2008 action film starring Steven Seagal

Kill Switch is a 2008 action thriller film starring Steven Seagal and directed by Jeff F. King. Steven Seagal plays Detective Jacob King, a tough cop with a reputation for violent street-justice methods. King investigates murders in Memphis, Tennessee, perpetrated by a serial killer known as Lazerus. The film is also notable for featuring one of the last roles of Isaac Hayes.

==Plot==
Jacob King is a police officer in Memphis, Tennessee, whose brutal methods have gained him a legendary reputation among his colleagues. Seemingly indifferent to the fact his twin brother was murdered in front of him as a child, King investigates a series of brutal killings, most involving young, attractive women. The murderer, Lazerus, leaves cryptic, astrological clues at the crime scenes. At the same time, another murderer, Billy Joe Hill (Mark Collie), is killing women.

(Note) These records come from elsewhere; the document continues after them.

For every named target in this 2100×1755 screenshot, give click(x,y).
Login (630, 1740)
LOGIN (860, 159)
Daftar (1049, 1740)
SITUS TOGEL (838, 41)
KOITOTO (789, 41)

King finds him and kicks him out a window (which is shown repeatedly), after which Hill seeks revenge by murdering Celine (Karyn Michelle Baltzer), whom he believes to be King's girlfriend.

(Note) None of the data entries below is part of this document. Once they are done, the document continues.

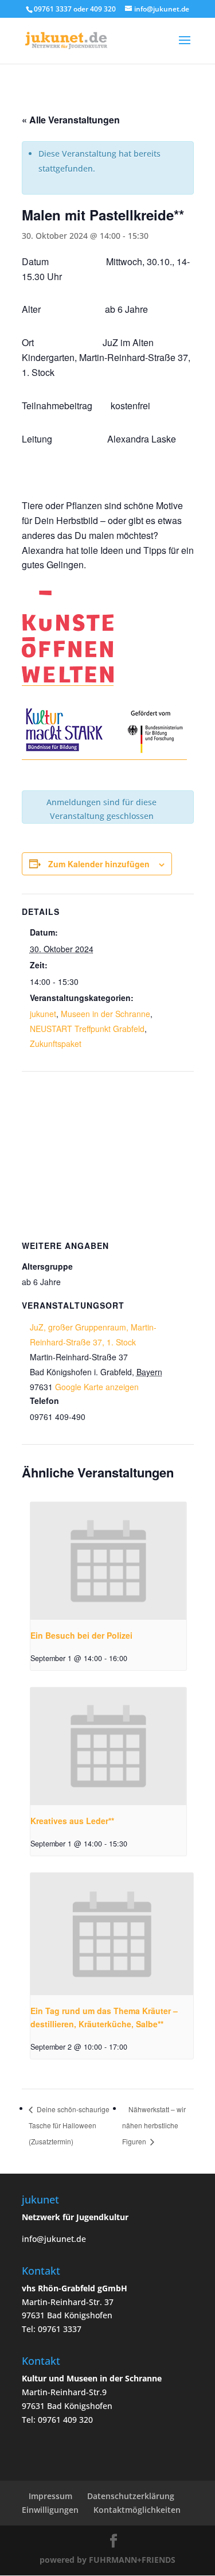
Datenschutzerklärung (130, 2495)
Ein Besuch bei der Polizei (81, 1635)
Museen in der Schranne (105, 1013)
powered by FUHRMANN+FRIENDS (107, 2559)
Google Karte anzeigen (97, 1386)
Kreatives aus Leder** (72, 1820)
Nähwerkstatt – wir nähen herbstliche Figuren (154, 2125)
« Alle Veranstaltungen (71, 119)
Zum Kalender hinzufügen (99, 864)
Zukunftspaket (55, 1043)
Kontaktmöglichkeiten (137, 2509)
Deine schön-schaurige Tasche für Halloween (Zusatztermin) (69, 2125)
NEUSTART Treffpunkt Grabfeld (87, 1028)
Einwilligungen (50, 2509)
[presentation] (108, 1560)
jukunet (43, 1013)
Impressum (50, 2495)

King goes on a brutal rampage through the Memphis underworld with the assistance of his partner, Detective Storm Anderson (Chris Thomas King) and the coroner (Isaac Hayes). King meets FBI agent Frankie Miller (Holly Dignard) but dislikes her because she does not approve of his methods. Lazerus attempts to frame King for the murder of a blonde barmaid, and Miller believes the frame and begins to pursue King. Meanwhile, King locates Lazerus and fights him, using a ball-peen hammer to break every bone in his body. He then goes after Billy Joe Hill and kills him after finding Celine dead.

King then chooses to exit the scene, leaving Anderson a note explaining he is quitting because no one likes his style of justice.

The final scene shows King returning to what appears to be his Russian wife and family.

==Cast==
- Steven Seagal as Detective Jacob King
- Holly Dignard as FBI Agent Frankie Miller
- Karyn Michelle Baltzer as Celine
- Chris Thomas King as Detective Storm Anderson
- Philip Granger as Captain Jensen
- Jerry Rector as CDLU Lawyer
- Isaac Hayes as Coroner
- Michael Filipowich as Lazerus Jones
- Mark Collie as Billy Joe Hill

==Theatrical release==
The film later received theatrical distribution exclusively in the UAE in 2009.